Bank of England’s Pill: Inflation still needs to be ‘squeezed out’ of the UK

Despite returning to the two per cent target, inflation still needs to be “squeezed out” of the UK economy, Bank of England chief economist Huw Pill said today.

Pill’s warning came the day after the Bank of England cut interest rates for the first time since March 2020, but the chief economist said it should not promise more rate cuts in the “immediate future”.

“We’re not out of the woods, but we do think we are making progress,” Pill said, but noted that the drop in inflation was mostly due to falls in food prices, energy prices and tradable good prices.

“Those developments are largely driven by developments in the global economy,” he explained, leaving the UK vulnerable to a price shock that could reignite price growth.

Instead, the Bank of England was aiming towards a more sustainable path for inflation, the chief economist said, as services inflation continues to remain elevated.

“I think we can’t be complacent, we can’t declare ‘job done’ because there are some sort of dynamics in the UK economy, a sort of persistent component, that we need to be cautious about,” Pill added.

Moving interest rates to five per cent yesterday came down to a 5-4 vote within the Bank of England, with Pill actually voting against the cut, describing it as a “finely balanced decision”.

Fergal Shortall, director of monetary analysis at the Bank of England, added the central bank was still worried about an alternative where past high inflation has lingering effects on wage and price setting “for some time to come”.

However, he said it was “comforting to see” that businesses were no longer foreseeing a sharp pickup in inflation, as their expectations were pretty much back to the two per cent target.

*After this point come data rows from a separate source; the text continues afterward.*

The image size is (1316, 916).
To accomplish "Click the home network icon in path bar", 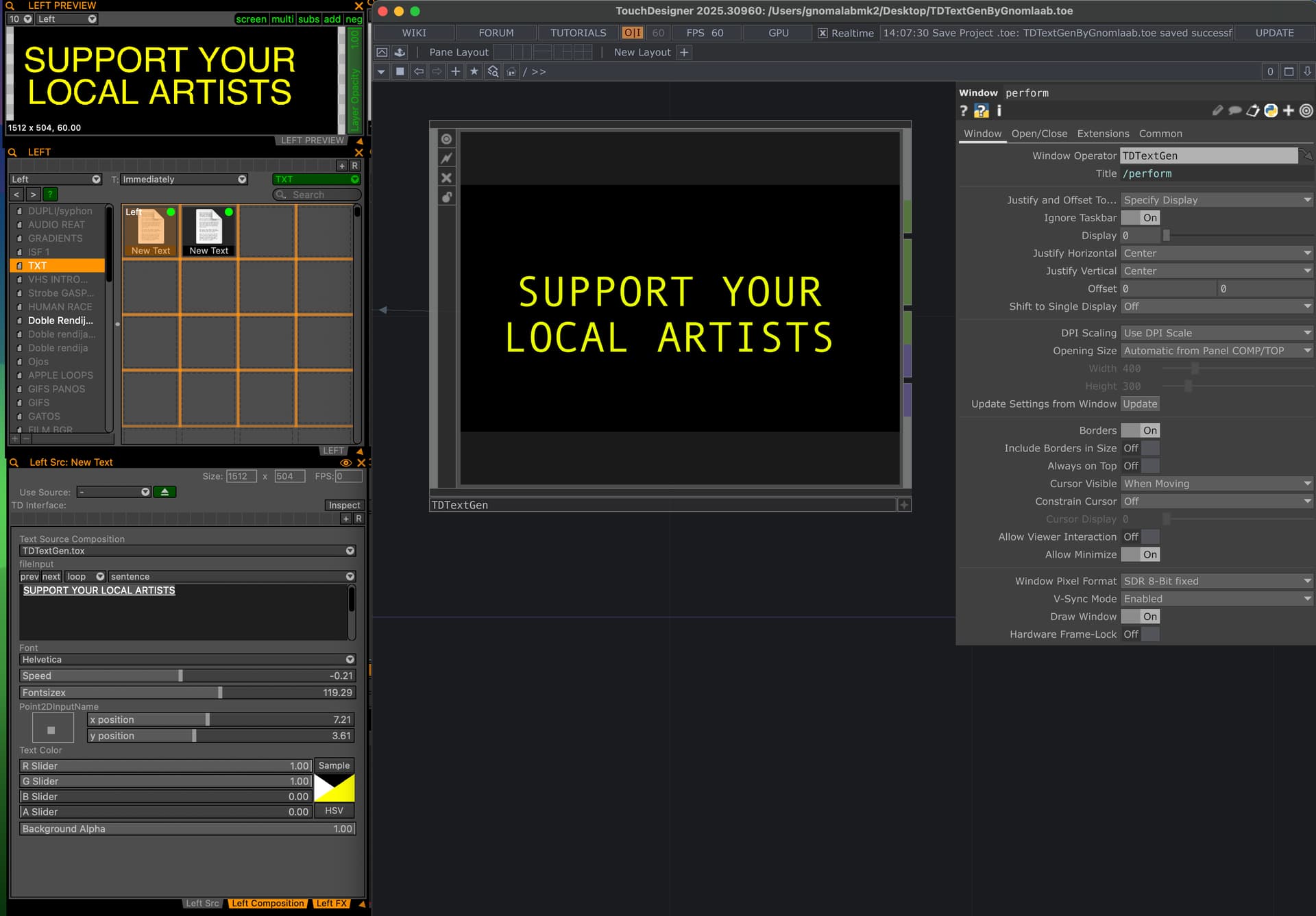I will (511, 71).
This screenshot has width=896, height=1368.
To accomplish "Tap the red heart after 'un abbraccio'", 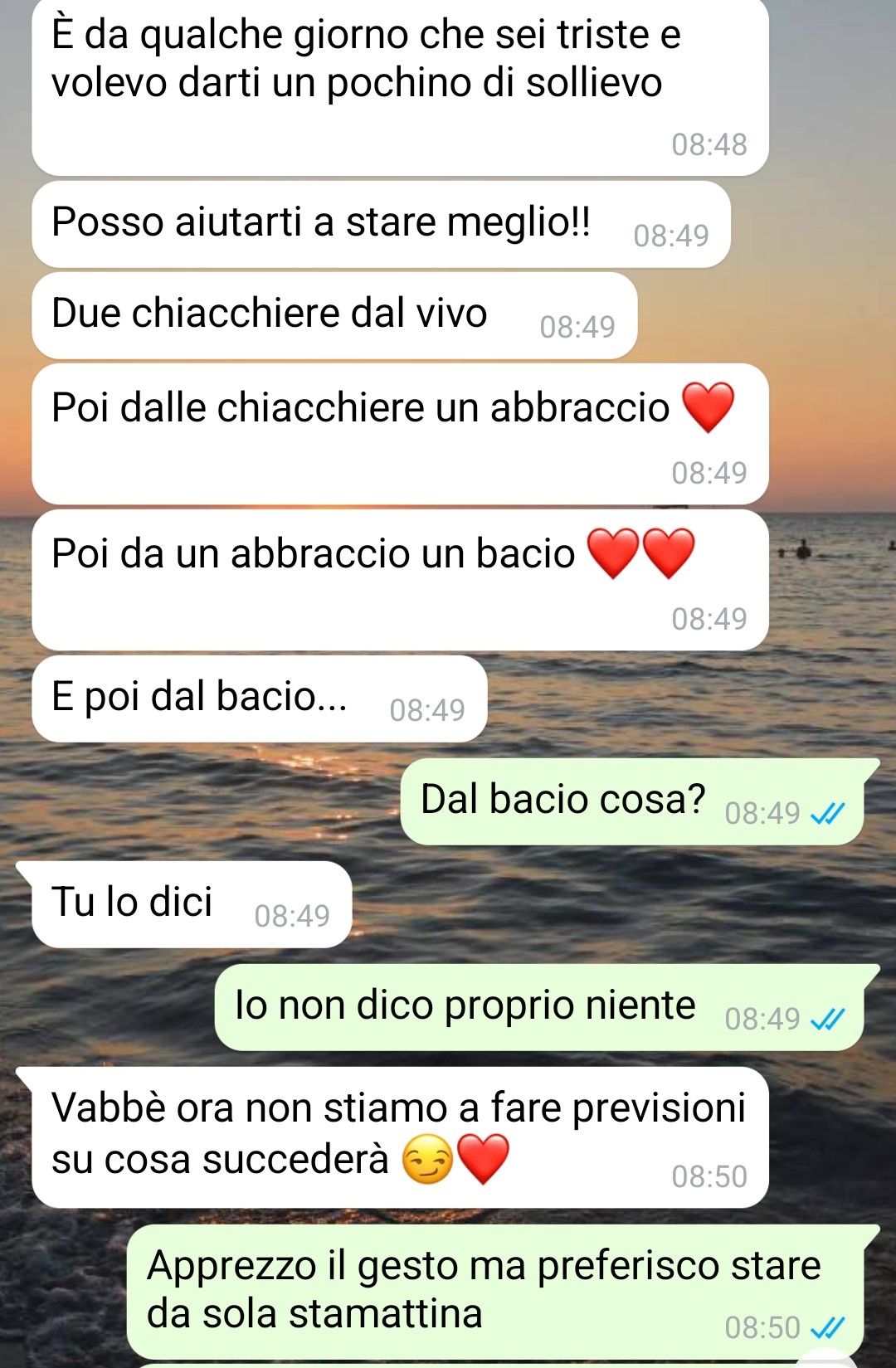I will [x=708, y=407].
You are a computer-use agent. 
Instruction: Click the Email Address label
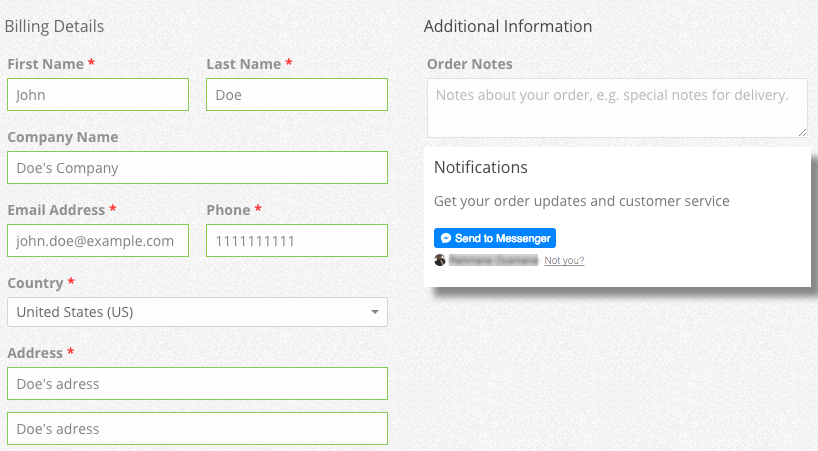click(x=56, y=210)
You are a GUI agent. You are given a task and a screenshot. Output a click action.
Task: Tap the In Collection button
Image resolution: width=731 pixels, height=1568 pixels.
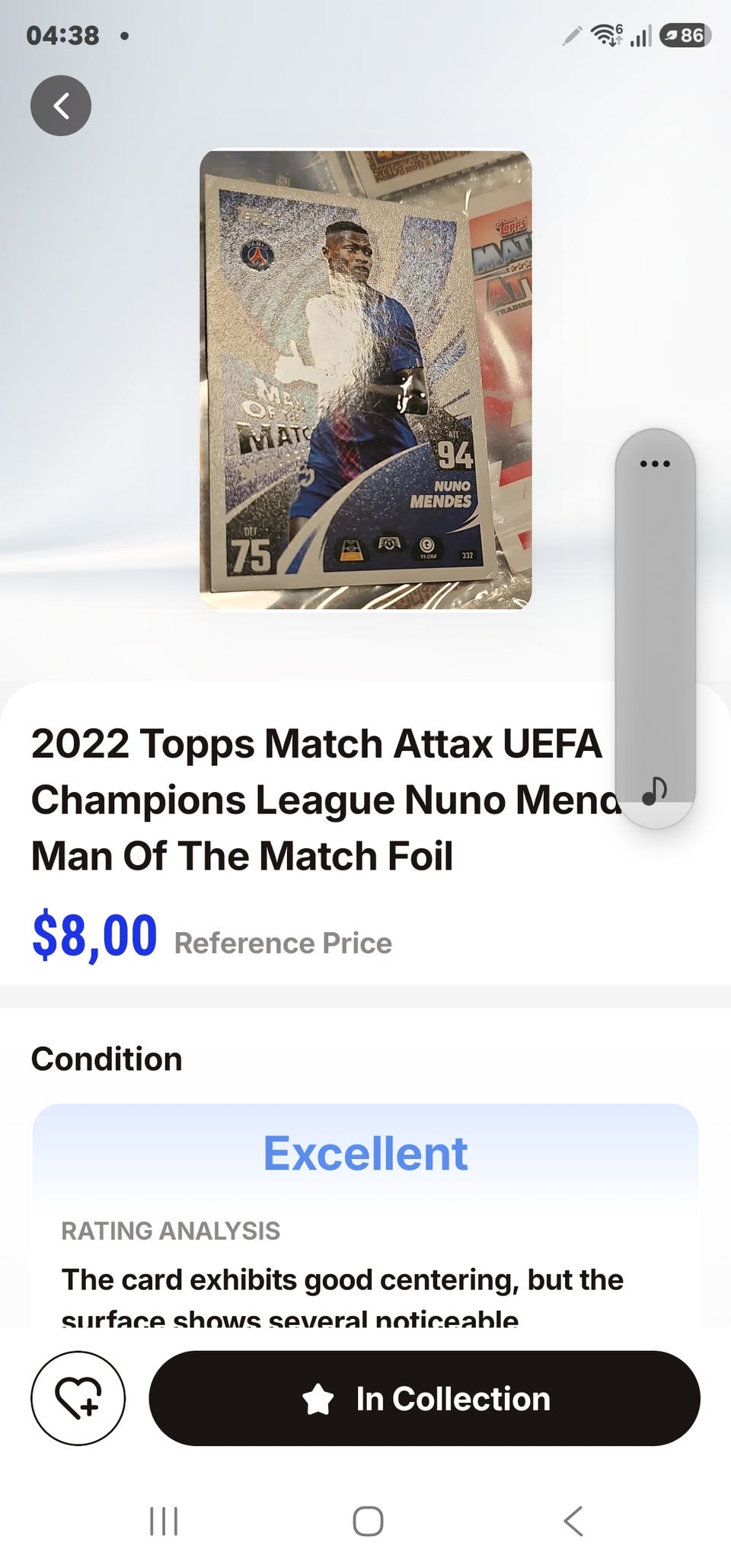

In contrast, household expectations for inflation are still above five per cent, and “this might be affecting their thinking when entering into wage negotiations”.

Pill also acknowledged the recently announced public sector wage hike, and said that while it was not taken into the Bank of England’s models, they were informed by the Treasury before the decision announced yesterday was made.

Pill said the Bank does not expect “a big impact” from the hike, as public sector wages have historically not been a “powerful or important channel” in determining wages in the private sector, the main culprit for wage inflation.

Yesterday, the chief economist was also reappointed to the Bank’s Monetary Policy Committee for three more years.